*PAGE EXTRACT:*
— Begin —

# Advisory Committee Vote



## Perry Thorvig (Mar 6, 2002)

A friend advises me that the governor's advisory committee deadlocked 4-4 on the non-resident issue. What do you guys hear? What does it mean?


----------



## muzzy (Mar 21, 2002)

The Game and Fish director suggested a cap of 22,000 nonresident hunters for the fall 2002 season to the governor. It is now up to our govenor to decide.


----------



## prairie hunter (Mar 13, 2002)

Here is the link again.

http://www.grandforks.com/mld/grandforks/3466838.htm

Game and Fish Commish has not made any recommendations. One model proposed by the ND G&F indicates or recommends 22,000 nonresident hunters.


----------



## Drakekiller (Apr 3, 2002)

G&F Comish did recomended a cap of 22,000.The G&F surveys that were completed at the last Adv. board meeting results in dist. #5 showed that Ken Toop was wrong when he said that his people wanted a cap of 25,000.They showed that 82 percent wanted a cap of 20,000 or less!Also found a survey from the Owner Of Gun Dog Kennel in Sabin Mn. who put his work adress in Fargo on it.(Carl A.) Carl called N.d a welfare State plus a bunch of other crap.


----------



## MRN (Apr 1, 2002)

DK

How did you, or whomever, find a specific survey? Were you involved in the data reduction, and this one stuck out? Don't doubt that Carl has been spouting such stuff - I've seen his "MN reciprocity" flier. Probably got a lot of that BS from all the Web survey's too. Terribly endearing, and very persuasive, isn't it.

Any more cute ones to share?

M.


----------



## Drakekiller (Apr 3, 2002)

MRN
Yes there will be more to come.We need to keep track of the poeple who are supose to be looking out for our interests.The Adv. board members had the survey results(their districts) before the meeting to reveiw but did they?

— End —

*GIVEN PROBLEM 1:* Transcribe the whole forum thread on the advisory committee vote, reproducing every line without change.
The records below this forum thread have no connection to it.

*EXERCISE DATA:*
— Begin —

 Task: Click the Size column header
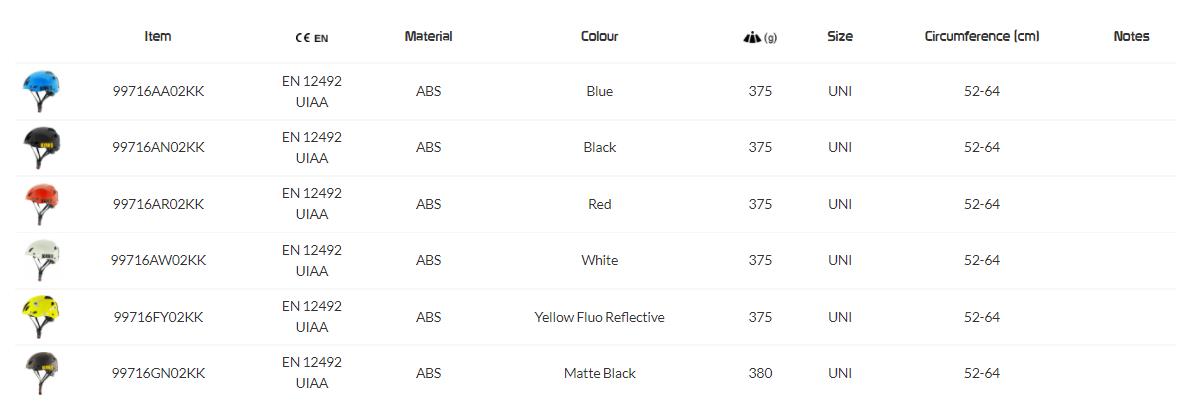coord(840,36)
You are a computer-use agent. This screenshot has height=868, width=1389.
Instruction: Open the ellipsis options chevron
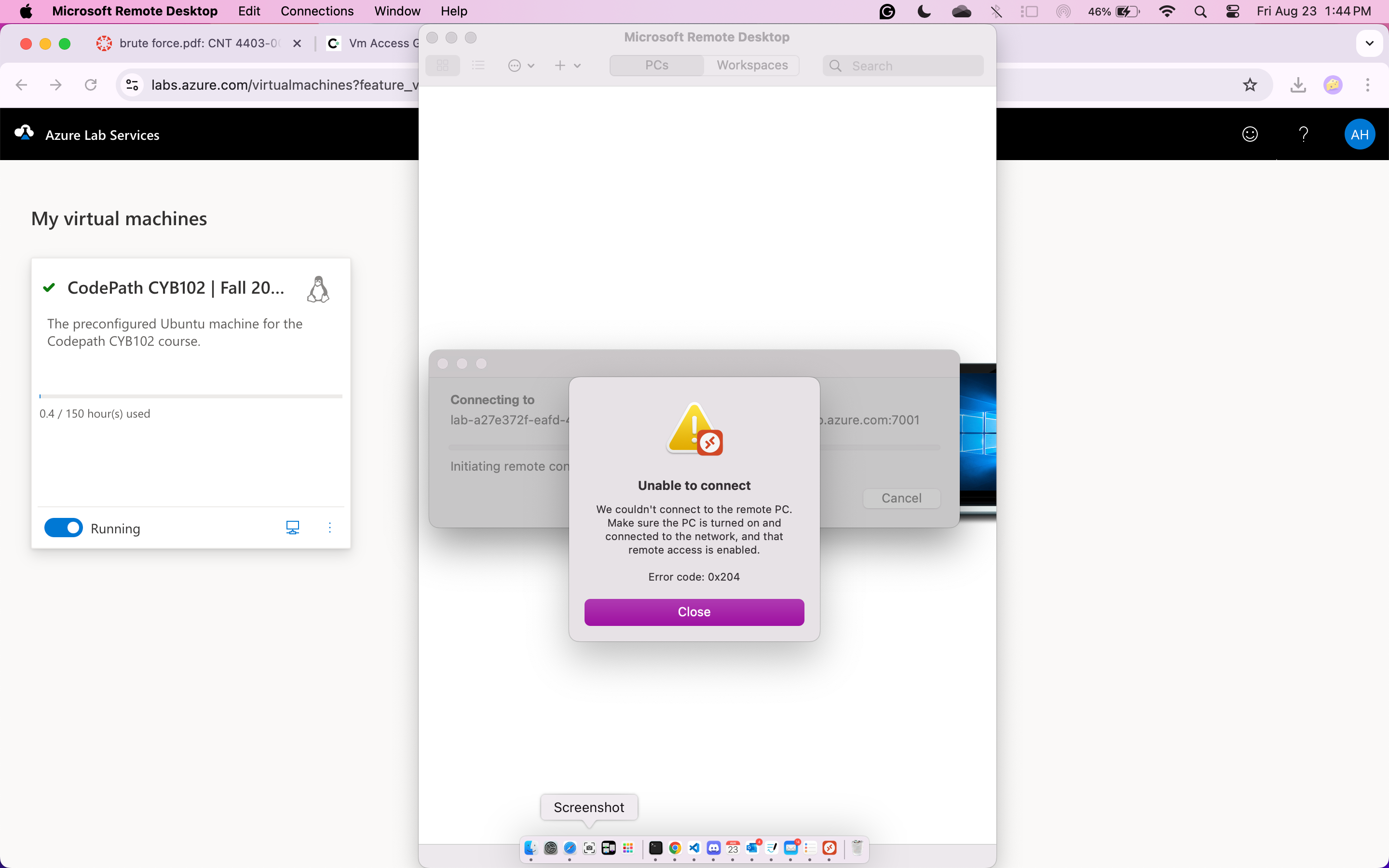(531, 66)
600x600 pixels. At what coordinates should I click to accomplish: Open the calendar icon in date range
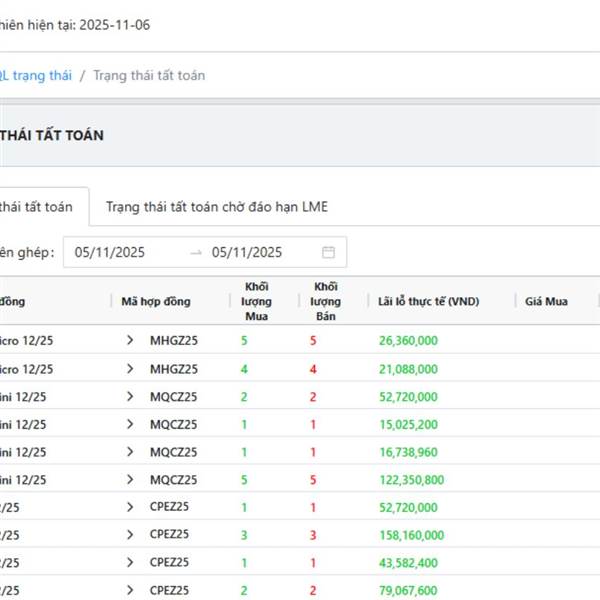pyautogui.click(x=328, y=252)
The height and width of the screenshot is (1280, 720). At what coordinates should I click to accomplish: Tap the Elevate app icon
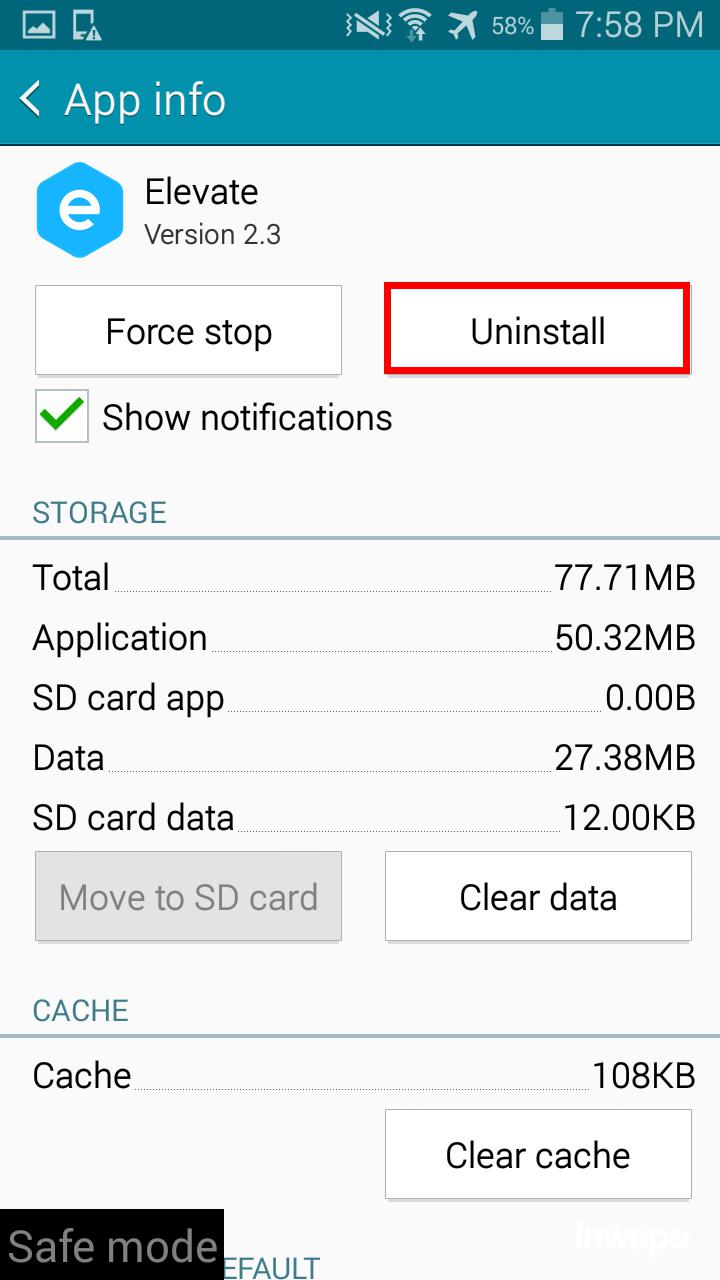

— End —

*GIVEN PROBLEM 2:* Pick out each line of the records that contains the word "screenshot" and copy it in full.

*FINAL ANSWER 1:*
# Advisory Committee Vote



## Perry Thorvig (Mar 6, 2002)

A friend advises me that the governor's advisory committee deadlocked 4-4 on the non-resident issue. What do you guys hear? What does it mean?


----------



## muzzy (Mar 21, 2002)

The Game and Fish director suggested a cap of 22,000 nonresident hunters for the fall 2002 season to the governor. It is now up to our govenor to decide.


----------



## prairie hunter (Mar 13, 2002)

Here is the link again.

http://www.grandforks.com/mld/grandforks/3466838.htm

Game and Fish Commish has not made any recommendations. One model proposed by the ND G&F indicates or recommends 22,000 nonresident hunters.


----------



## Drakekiller (Apr 3, 2002)

G&F Comish did recomended a cap of 22,000.The G&F surveys that were completed at the last Adv. board meeting results in dist. #5 showed that Ken Toop was wrong when he said that his people wanted a cap of 25,000.They showed that 82 percent wanted a cap of 20,000 or less!Also found a survey from the Owner Of Gun Dog Kennel in Sabin Mn. who put his work adress in Fargo on it.(Carl A.) Carl called N.d a welfare State plus a bunch of other crap.


----------



## MRN (Apr 1, 2002)

DK

How did you, or whomever, find a specific survey? Were you involved in the data reduction, and this one stuck out? Don't doubt that Carl has been spouting such stuff - I've seen his "MN reciprocity" flier. Probably got a lot of that BS from all the Web survey's too. Terribly endearing, and very persuasive, isn't it.

Any more cute ones to share?

M.


----------



## Drakekiller (Apr 3, 2002)

MRN
Yes there will be more to come.We need to keep track of the poeple who are supose to be looking out for our interests.The Adv. board members had the survey results(their districts) before the meeting to reveiw but did they?

*FINAL ANSWER 2:*
You are a computer-use agent. This screenshot has height=868, width=1389.
The height and width of the screenshot is (1280, 720). At what coordinates should I click to accomplish: Tap the Elevate app icon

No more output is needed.